Exactly the lines from the one containing "Instruction: Click the" through the end of the listing must make up the answer, with no pictures included.

[[ WORKING DATA open ]]

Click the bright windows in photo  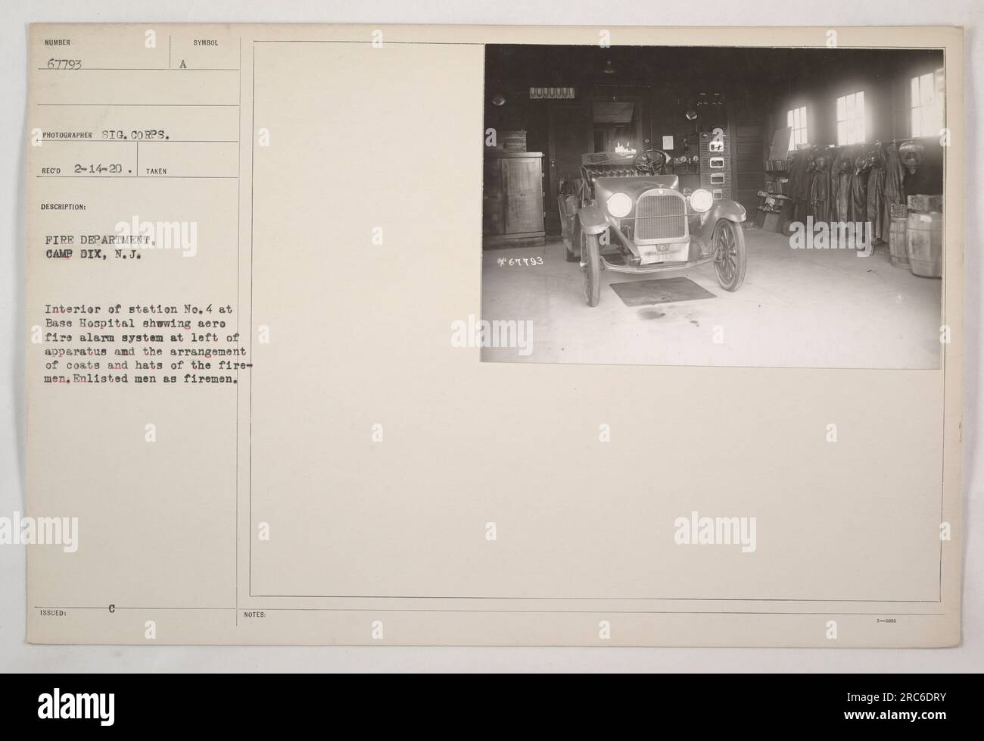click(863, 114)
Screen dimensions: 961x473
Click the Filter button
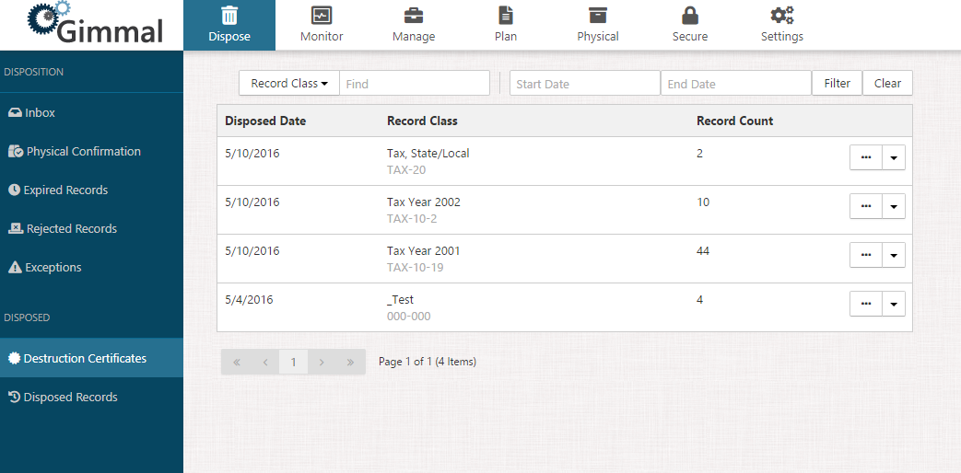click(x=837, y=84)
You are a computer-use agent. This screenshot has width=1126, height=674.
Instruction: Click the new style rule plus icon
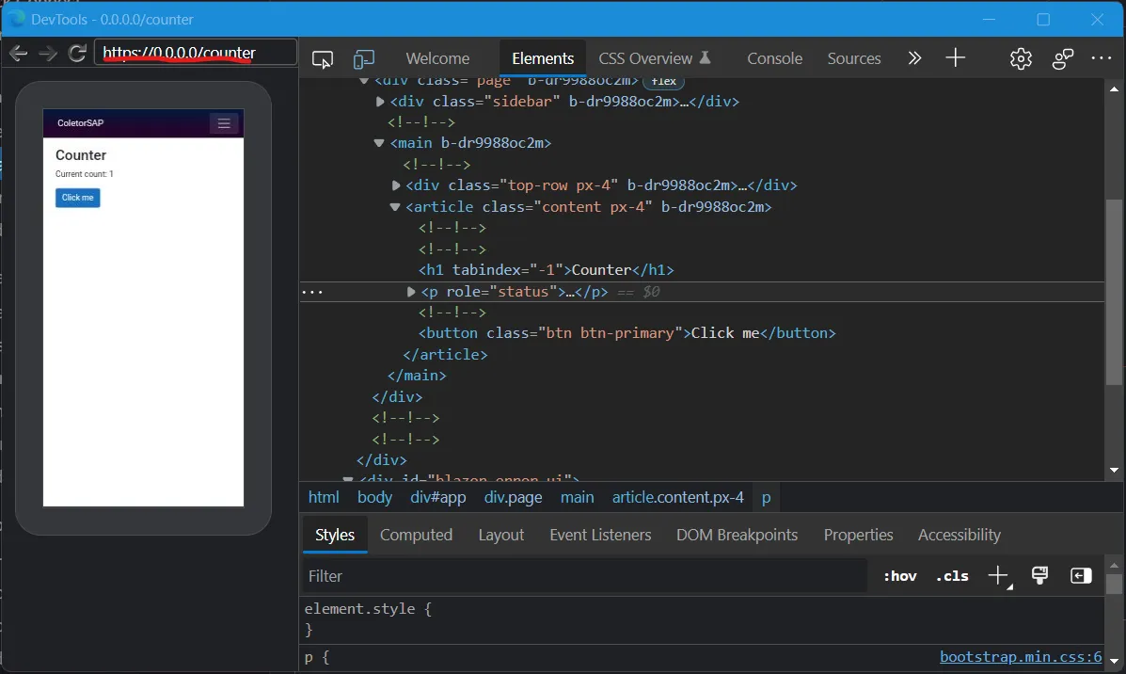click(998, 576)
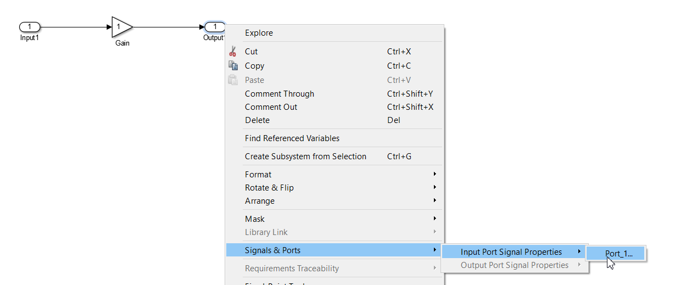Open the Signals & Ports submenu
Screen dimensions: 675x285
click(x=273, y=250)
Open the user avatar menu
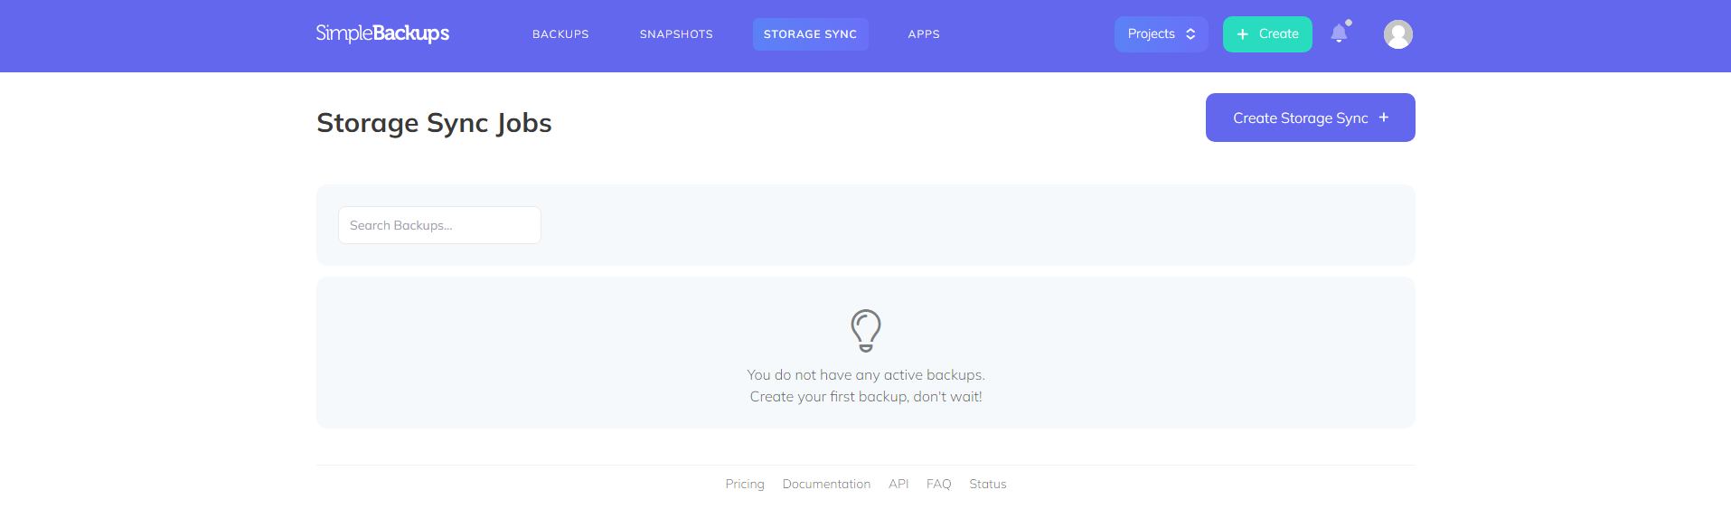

[[ WORKING DATA closed ]]

ANSWER BOX –
Instruction: Click the new style rule plus icon
click(998, 576)
Open the Signals & Ports submenu
Screen dimensions: 675x285
click(x=273, y=250)
Open the user avatar menu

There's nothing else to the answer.